TO DO: Return copies of the lines below that mention "will".

[Saved entries]
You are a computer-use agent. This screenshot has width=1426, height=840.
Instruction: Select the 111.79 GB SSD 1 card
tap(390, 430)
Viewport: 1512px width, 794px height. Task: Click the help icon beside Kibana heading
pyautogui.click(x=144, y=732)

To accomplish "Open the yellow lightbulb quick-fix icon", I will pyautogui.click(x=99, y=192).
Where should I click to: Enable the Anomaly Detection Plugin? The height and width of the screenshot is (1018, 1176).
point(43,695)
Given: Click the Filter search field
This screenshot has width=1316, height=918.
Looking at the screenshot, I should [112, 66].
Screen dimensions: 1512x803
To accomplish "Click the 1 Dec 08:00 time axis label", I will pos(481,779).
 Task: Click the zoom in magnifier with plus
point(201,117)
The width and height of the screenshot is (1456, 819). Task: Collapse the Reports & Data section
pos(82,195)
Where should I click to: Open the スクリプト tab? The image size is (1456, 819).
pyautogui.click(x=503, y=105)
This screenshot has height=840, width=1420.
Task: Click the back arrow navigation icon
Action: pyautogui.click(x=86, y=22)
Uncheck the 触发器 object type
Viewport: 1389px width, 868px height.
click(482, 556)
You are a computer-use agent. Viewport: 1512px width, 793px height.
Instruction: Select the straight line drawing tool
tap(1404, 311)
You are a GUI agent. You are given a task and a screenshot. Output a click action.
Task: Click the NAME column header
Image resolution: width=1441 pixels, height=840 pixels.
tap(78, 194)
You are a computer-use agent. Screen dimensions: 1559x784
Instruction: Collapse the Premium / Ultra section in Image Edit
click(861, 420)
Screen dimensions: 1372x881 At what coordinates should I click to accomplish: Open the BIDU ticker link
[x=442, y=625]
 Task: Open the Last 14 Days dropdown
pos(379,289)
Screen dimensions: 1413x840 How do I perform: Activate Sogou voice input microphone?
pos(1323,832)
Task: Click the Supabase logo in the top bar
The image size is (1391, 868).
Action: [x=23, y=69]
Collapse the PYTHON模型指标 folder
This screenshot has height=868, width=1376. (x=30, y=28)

ANSWER SECTION:
To accomplish "Open the yellow lightbulb quick-fix icon", I will pyautogui.click(x=99, y=192).
To accomplish "Click the 1 Dec 08:00 time axis label", I will pos(481,779).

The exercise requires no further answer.